Amerika'nın Sesi'nde yer alan habere göre Berman, Atilla’nın iki milyon dolarlık teminat karşılığında kefaletle serbest bırakılıp tutuksuz yargılanma talebini, tarafları dinledikten sonra önceki gün reddetmişti.

Hakim Berman, Atilla’nın kefaletiyle ilgili verdiği karar sonrasında yaptığı açıklamada, Sarraf davasında siyasilerin araya girmesinden duyduğu endişe ve rahatsızlığı dile getirdi. Berman, Türk ve ABD hükümetlerinin Sarraf ve Atilla’nın yargılanmadan Türkiye’ye iadesi için mahkeme dışında çeşitli girişimlerde bulunduğunu belirterek, mahkeme dışında gelişen bu girişimlerden kaygı duyup, rahatsız olduğunu söyledi.

Atilla’nın avukatı Cathy Fleming, hakim Berman’ın açıklamalarına itiraz ederek, “Biz bu tür girişimlerde bulunmadık. Türk hükümet yetkilileriyle görüşmedik.

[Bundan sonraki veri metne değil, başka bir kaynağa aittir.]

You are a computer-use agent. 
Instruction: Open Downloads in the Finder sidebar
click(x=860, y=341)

Biz bu tür girişimlerin bir parçası olmadık” dedi.

Mahkemeye gönderilen yazılı başvuruda Atilla’nın İran’a uygulanan ABD ve uluslararası ambargonun delinmesinde Sarraf'a yardım ettiği belirtilirken, Atilla'nın davanın düşürülmesiyle ilgili başvurusunun 7 Eylül'de yapılacak duruşmada karara bağlanması bekleniyor.

'2 MİLYON DOLAR TAHVİL, TEMİNATSIZ TEMİNATTIR'

Savcılık iki milyon dolarlık tahvil karşılığındaki teminata itiraz gerekçesini şöyle ifade etmişti: “Atilla, kendisi ile eşi tarafından imzalanacak ve Türkiye’de mal varlıkları ve nakitleriyle güvence altına alınmış 2 milyon dolarlık tahvili kefalet karşılığı olarak önermektedir. Ancak Türkiye’de bulunan mülk, ABD mahkemesinde bir tahvil için gerçek bir teminat değildir. Dolayısıyla, Atilla’nın kefalet için önerdiği 2 milyon dolar, teminatsız bir teminattır. Ayrıca Atilla’nın mahkemeye sunduğu iki milyon dolarlık tahvil kaçma riskini de hafifletmiyor.”

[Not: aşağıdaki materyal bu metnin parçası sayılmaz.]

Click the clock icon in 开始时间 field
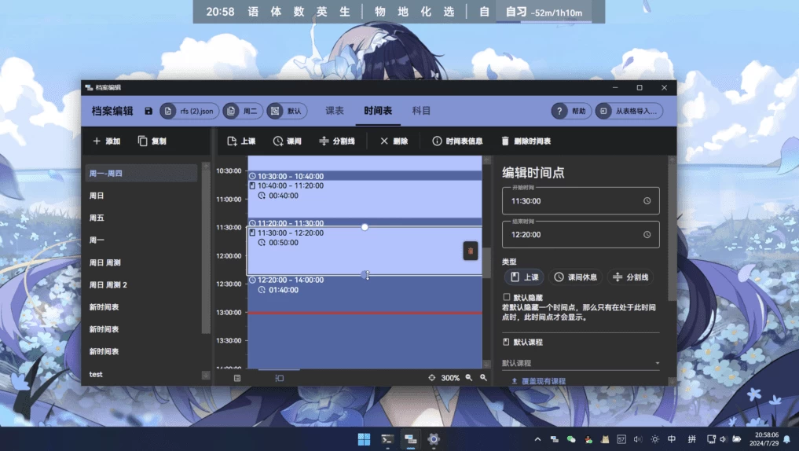Image resolution: width=799 pixels, height=451 pixels. tap(647, 201)
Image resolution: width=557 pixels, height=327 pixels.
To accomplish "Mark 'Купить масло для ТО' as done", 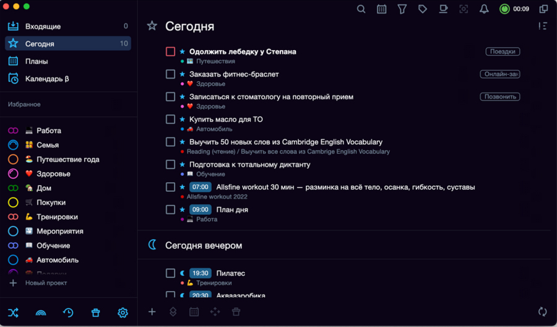I will pyautogui.click(x=170, y=120).
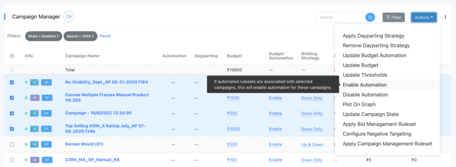Click the Filter button
The width and height of the screenshot is (456, 167).
[394, 17]
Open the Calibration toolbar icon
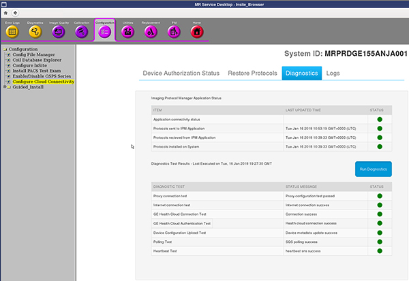 pos(82,31)
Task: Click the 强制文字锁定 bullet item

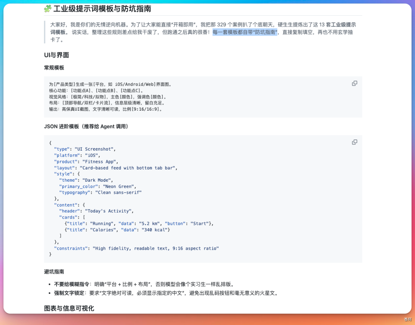Action: [165, 293]
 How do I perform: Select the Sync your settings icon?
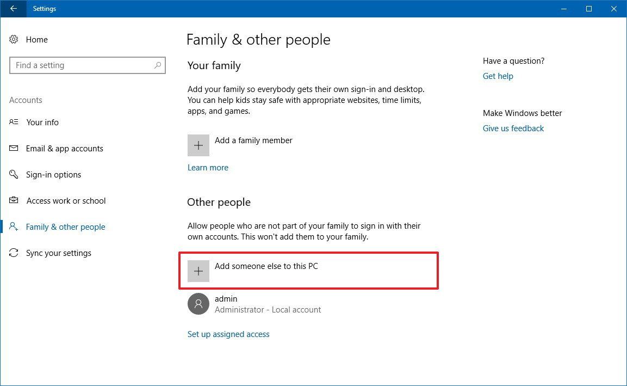[14, 253]
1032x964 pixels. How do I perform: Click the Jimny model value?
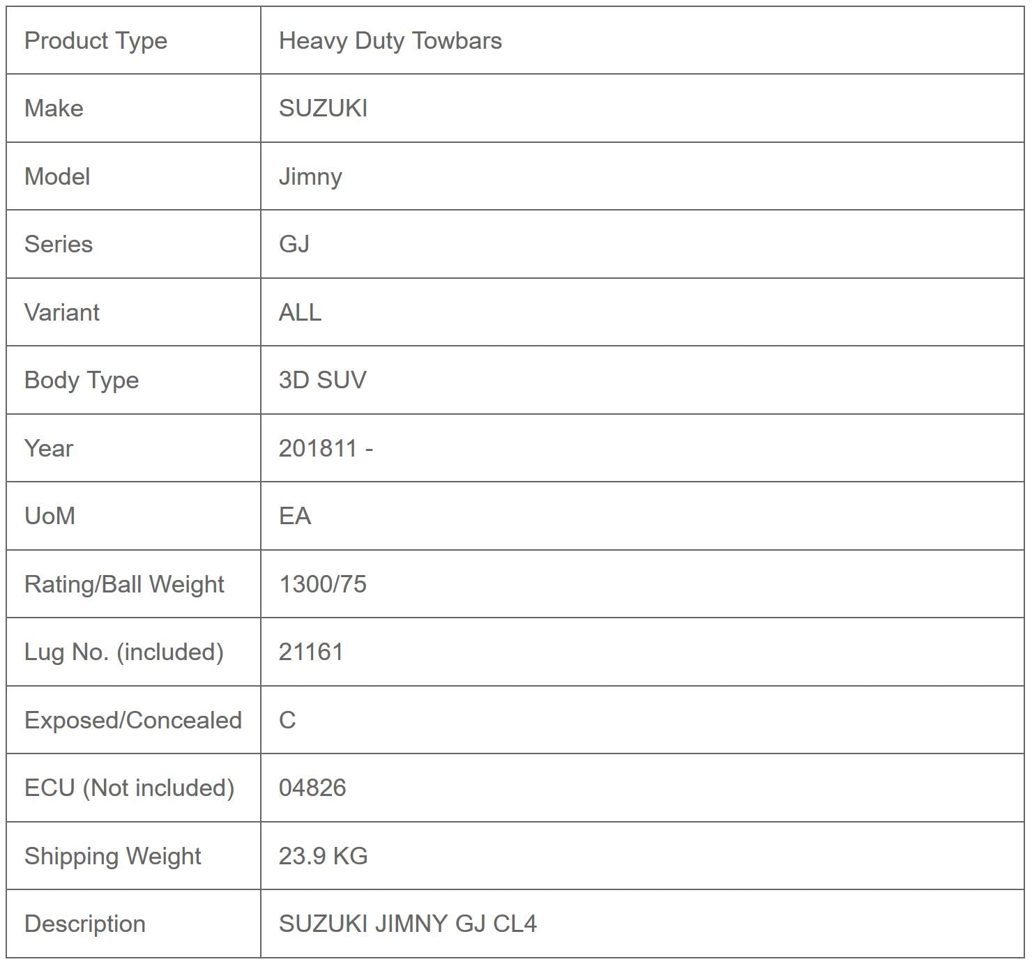pos(310,176)
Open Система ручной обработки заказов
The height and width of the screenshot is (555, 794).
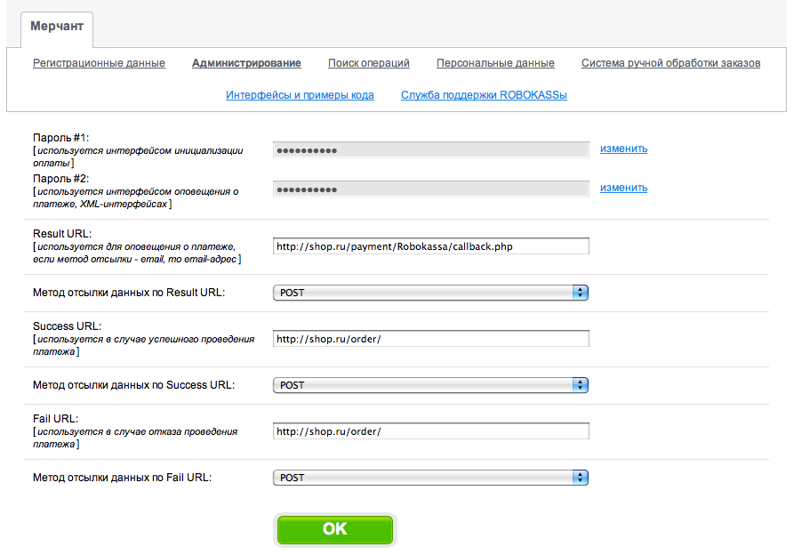[x=670, y=63]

Atilla'nın mal varlıklarını güvence olarak gösterdikten sonra karşılığında alacağı 2 milyon dolarlık tahvili makhemeye kefalet olarak gösterme talebini reddeden Hakim Berman, Sarraf'ın avukatları eski New York Belediye Başkanı Rudolph Giuliani ve eski Amerika Adalet Bakanı Michael Mukasey’in rollerini daha önce de sorgulamıştı.

Amerika'nın Sesi'nde yer alan habere göre Hakim Berman, Giuliani ve Mukasey’in ve bağlı oldukları hukuk kuruluşlarının Türk ve ABD hükümetine bağlı hangi kuruluşlara ne tür hizmet verdiğini sormuş, Giuliani’nin ortağı olduğu şirketin ABD’de Türkiye adına lobicilik faaliyetleri yürütmesi ise çıkar çatışması iddialarını gündeme getirmişti.

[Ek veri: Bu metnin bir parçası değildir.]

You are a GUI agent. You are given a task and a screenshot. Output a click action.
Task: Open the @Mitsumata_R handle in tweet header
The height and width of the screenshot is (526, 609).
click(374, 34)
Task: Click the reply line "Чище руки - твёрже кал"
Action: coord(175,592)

Giuliani, Sarraf davasındaki amaçlarının Amerika’nın güvenlik çıkarları doğrultusunda, Türkiye ile ABD arasında “Sarraf lehine” bir anlaşma sağlamak olduğunu da dile getirerek Sarraf’a yöneltilen suçlamaların niteliğine bakılmaksızın, Türkiye’nin önemli bir müttefik olarak görülmesi gerektiğini ve ABD’nin ulusal güvenlik çıkarları nedeniyle iki ülkenin de davanın diplomatik yollardan çözülmesine yakın durduklarını belirtmişti.

Amerika'nın Sesi'nde yer alan haberde Cumhurbaşkanı Erdoğan ve eski Adalet Bakanı Bekir Bozdağ’ın Sarraf davasıyla ilgili yaptığı açıklamalar ve ABD’li hükümet yetkilileriyle davayla ilgili görüşmeler hakim Berman’ın Türk siyasilerin de mahkemesine siyasi baskı yaptığı algısını güçlendirdiği öne sürüldü.